:: YOUR TASK ::
Give the listing again word for word. Skip the pictures.

:: RECORDS FOR THE TASK ::
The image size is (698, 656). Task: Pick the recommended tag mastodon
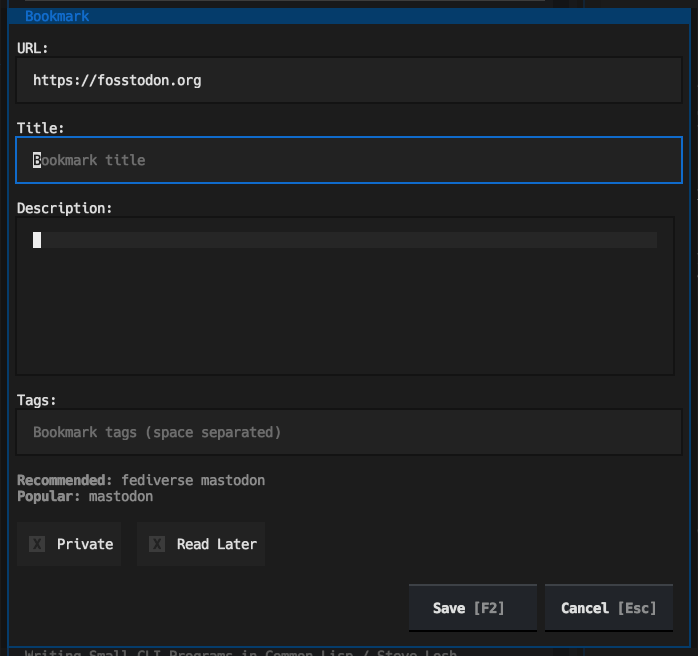(x=233, y=480)
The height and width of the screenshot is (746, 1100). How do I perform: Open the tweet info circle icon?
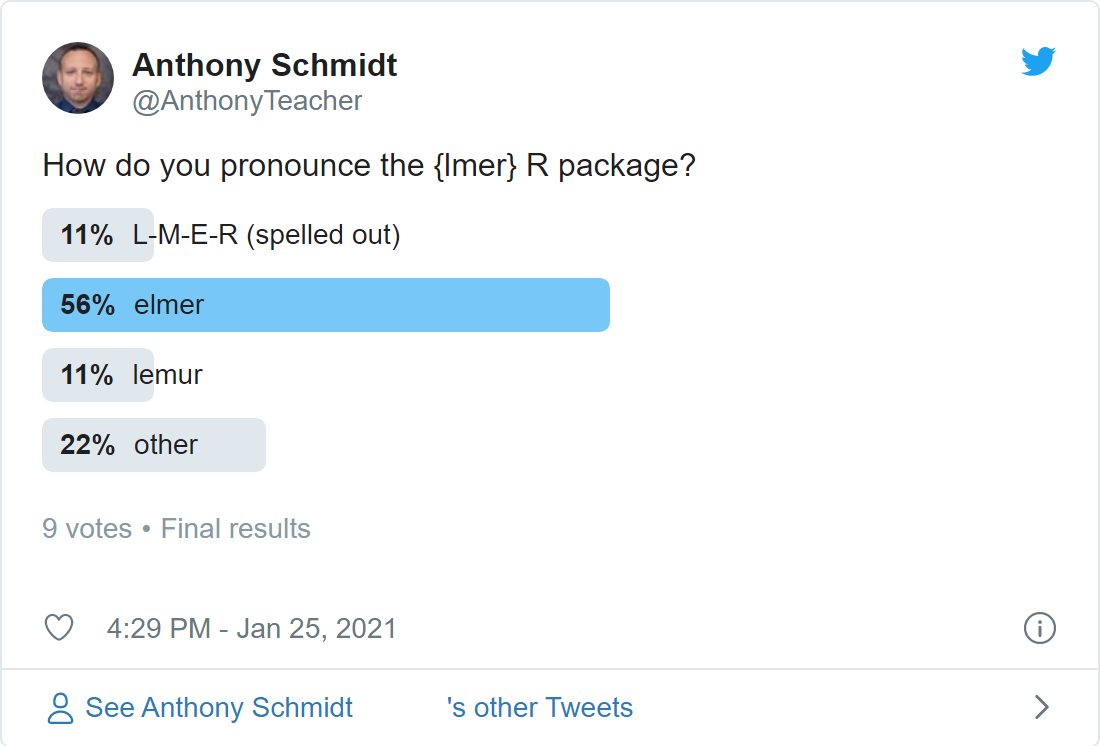point(1039,628)
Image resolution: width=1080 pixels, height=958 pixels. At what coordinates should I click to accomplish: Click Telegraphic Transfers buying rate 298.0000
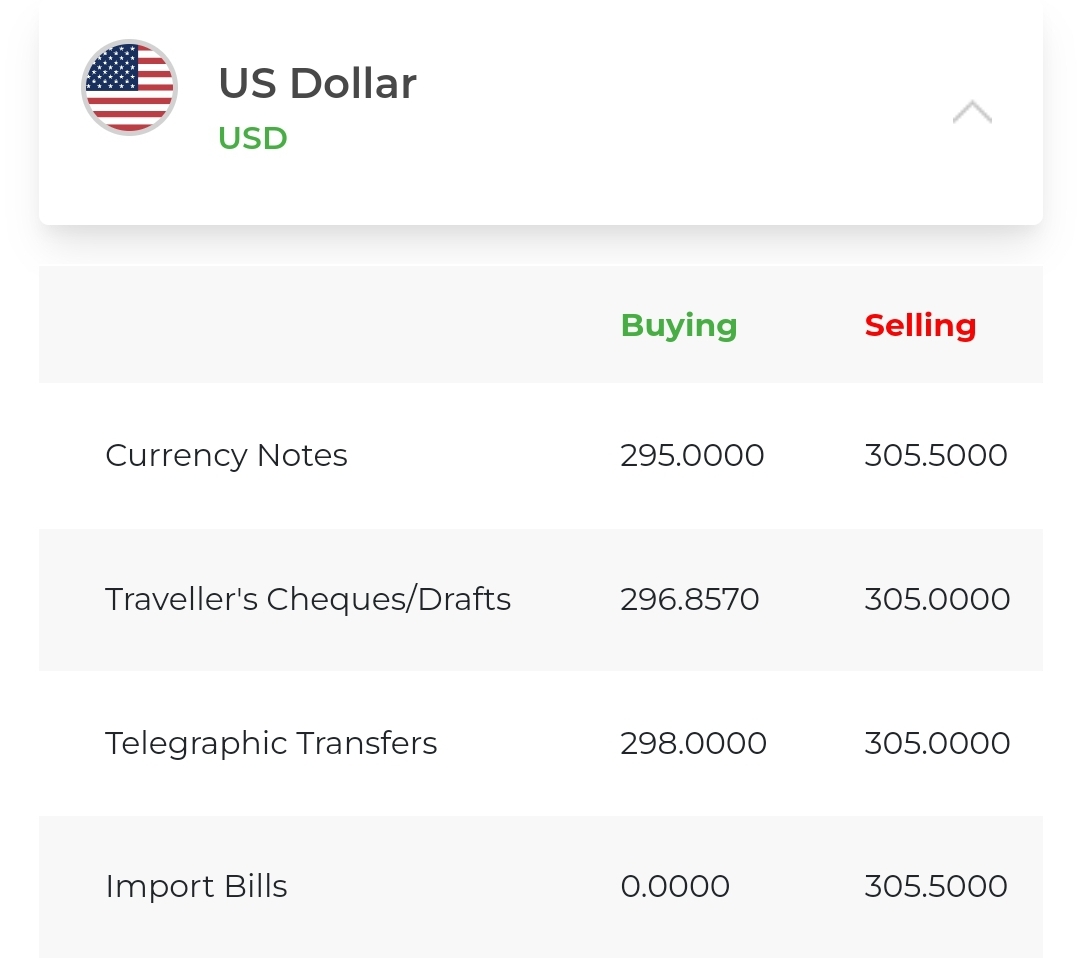[x=694, y=743]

:: RESULT FOR THIS EXERCISE ::
The image size is (698, 656). Task: Pick the recommended tag mastodon
(x=233, y=480)
The height and width of the screenshot is (746, 1100). How do I perform: Open the tweet info circle icon?
point(1039,628)
Image resolution: width=1080 pixels, height=958 pixels. At what coordinates should I click to accomplish: Click Telegraphic Transfers buying rate 298.0000
[x=694, y=743]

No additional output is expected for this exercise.